Data items
····················
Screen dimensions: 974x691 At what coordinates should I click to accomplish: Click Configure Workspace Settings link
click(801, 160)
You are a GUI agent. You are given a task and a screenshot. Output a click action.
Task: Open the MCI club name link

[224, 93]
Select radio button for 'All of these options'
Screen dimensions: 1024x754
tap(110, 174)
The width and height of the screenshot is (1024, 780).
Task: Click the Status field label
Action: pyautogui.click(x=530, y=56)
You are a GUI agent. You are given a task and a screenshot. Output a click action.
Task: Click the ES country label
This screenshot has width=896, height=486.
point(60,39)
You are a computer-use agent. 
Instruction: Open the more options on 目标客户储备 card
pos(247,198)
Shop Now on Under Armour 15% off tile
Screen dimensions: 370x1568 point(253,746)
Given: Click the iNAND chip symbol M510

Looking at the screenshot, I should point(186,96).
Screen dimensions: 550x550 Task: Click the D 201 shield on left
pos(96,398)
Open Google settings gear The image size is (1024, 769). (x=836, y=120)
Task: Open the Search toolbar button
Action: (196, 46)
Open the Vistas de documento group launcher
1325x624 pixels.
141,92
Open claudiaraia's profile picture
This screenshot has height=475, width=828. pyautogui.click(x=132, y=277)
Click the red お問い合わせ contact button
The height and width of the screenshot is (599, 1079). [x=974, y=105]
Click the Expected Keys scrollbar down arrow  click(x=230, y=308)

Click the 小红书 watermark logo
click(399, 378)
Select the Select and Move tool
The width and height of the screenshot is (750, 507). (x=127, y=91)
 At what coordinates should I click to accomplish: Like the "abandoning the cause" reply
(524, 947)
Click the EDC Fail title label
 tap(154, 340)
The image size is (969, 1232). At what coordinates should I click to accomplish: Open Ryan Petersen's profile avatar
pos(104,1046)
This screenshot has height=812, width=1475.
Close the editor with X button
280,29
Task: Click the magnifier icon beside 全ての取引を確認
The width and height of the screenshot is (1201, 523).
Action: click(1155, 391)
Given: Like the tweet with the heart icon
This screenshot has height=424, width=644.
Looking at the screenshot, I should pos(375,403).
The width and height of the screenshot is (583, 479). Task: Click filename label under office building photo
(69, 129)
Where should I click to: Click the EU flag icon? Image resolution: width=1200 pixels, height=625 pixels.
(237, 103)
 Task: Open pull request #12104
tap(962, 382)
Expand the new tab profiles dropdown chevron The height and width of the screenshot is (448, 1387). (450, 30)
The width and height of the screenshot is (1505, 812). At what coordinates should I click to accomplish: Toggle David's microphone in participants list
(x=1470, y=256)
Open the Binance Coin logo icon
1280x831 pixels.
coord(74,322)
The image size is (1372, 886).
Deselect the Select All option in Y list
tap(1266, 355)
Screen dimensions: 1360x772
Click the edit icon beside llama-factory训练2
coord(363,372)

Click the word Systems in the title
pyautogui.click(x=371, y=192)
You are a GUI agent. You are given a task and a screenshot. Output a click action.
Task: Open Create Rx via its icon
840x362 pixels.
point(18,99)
····················
Assigned task ▸
Please return the lines above that run from the line containing "The image size is (1372, 886)." to the line containing "Task: Open Create Rx via its icon", inclusive, exactly and with no other lines.

Answer for this exercise ▸
The image size is (1372, 886).
Deselect the Select All option in Y list
tap(1266, 355)
Screen dimensions: 1360x772
Click the edit icon beside llama-factory训练2
coord(363,372)

Click the word Systems in the title
pyautogui.click(x=371, y=192)
You are a GUI agent. You are given a task and a screenshot. Output a click action.
Task: Open Create Rx via its icon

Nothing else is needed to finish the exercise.